By the 4th May, the European Commission has received 14 of the 27 plans Belgium, Denmark, Germany, Greece, Spain, France, Italy, Latvia, Luxembourg, Austria, Poland, Portugal, Slovakia, and Slovenia containing their funding priorities for recovery.  Out of the 14 countries that did submit their programmes, 4 have opted for loans available under the recovery fund besides the non-repayable grants, according to the commission.

The loans programme under the recovery fund are seemingly more attractive to Member States than the €240bn available under the European Stability Mechanism (ESM), the financial institution set up to help euro area countries in financial distress.

The European Commission now has a maximum of 2 months to recommend to the approve the plans with the European Council. The plans will be assessed on 11 criteria, including an objective to dedicate at least 37 percent of investments to support climate objectives, and 20 percent to the digital transition.  If plans do not live up to expectations the European Commission may challenge the proposed plans with Member States. 

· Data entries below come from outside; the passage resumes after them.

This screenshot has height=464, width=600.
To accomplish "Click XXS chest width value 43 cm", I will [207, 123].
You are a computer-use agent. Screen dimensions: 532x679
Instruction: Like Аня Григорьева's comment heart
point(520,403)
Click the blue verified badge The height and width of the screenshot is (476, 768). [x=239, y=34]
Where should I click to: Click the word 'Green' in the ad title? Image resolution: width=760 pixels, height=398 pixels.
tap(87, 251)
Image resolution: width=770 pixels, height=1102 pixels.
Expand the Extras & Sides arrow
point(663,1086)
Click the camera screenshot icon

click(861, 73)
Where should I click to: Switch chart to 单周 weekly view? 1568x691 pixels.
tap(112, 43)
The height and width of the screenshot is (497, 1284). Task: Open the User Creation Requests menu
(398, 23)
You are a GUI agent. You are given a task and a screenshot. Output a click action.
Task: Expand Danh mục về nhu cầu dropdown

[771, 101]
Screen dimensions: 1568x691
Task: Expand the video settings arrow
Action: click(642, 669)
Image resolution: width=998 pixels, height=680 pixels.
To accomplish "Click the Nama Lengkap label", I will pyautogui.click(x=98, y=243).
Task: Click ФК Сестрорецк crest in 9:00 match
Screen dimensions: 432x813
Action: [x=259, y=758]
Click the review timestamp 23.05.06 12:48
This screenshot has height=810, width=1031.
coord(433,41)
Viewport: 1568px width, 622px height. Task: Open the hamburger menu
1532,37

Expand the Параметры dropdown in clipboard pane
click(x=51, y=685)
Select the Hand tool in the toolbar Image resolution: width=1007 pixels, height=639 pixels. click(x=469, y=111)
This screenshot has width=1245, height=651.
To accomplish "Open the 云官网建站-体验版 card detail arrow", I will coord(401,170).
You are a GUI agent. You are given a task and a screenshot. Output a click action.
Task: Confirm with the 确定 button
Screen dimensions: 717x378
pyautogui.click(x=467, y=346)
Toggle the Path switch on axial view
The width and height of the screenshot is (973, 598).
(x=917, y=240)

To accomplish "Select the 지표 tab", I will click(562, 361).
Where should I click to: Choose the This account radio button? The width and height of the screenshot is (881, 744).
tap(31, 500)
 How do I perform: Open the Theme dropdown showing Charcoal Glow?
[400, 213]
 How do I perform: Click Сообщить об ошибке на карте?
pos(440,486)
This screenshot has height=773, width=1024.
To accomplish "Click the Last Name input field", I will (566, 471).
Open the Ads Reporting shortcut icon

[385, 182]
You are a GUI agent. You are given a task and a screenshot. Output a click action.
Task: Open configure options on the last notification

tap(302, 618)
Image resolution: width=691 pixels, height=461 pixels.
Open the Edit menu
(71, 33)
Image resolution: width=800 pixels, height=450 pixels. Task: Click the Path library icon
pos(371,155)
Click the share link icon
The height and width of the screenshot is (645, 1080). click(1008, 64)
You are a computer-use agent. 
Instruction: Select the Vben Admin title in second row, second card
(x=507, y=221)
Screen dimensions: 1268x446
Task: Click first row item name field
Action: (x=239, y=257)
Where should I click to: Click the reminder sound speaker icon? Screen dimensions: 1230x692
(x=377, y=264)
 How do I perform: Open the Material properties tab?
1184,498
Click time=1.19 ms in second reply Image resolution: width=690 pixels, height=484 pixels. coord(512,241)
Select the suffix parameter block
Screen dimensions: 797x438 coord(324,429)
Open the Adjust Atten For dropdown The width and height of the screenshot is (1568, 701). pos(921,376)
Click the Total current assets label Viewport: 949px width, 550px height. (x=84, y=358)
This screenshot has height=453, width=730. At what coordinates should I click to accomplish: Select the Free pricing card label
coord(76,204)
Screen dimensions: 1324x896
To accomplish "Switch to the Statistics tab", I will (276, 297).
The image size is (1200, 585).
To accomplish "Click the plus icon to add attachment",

In addition, one of the compromises secured by the so-called frugal states at the crucial European Council last year when the pact was agreed was for a formal peer review process where Member States check each other’s reform plans before they are signed off.  Once agreed, 13 percent of each country's total allocated funds can be disbursed. Member States also have an emergency brake if they believe certain states are not sticking to their plans. Spain is one of the first countries to have started their plans.

Before the European Commission can issue the bonds to raise the additional money, all 27 member states need to ratify a legislation called the own resources decision, which increases the guarantees that back up the new debt. So far, 19 member states have ratified the legislation, but Austria, Estonia, Finland, Hungary, Ireland, the Netherlands, Poland, and Romania still have to do so.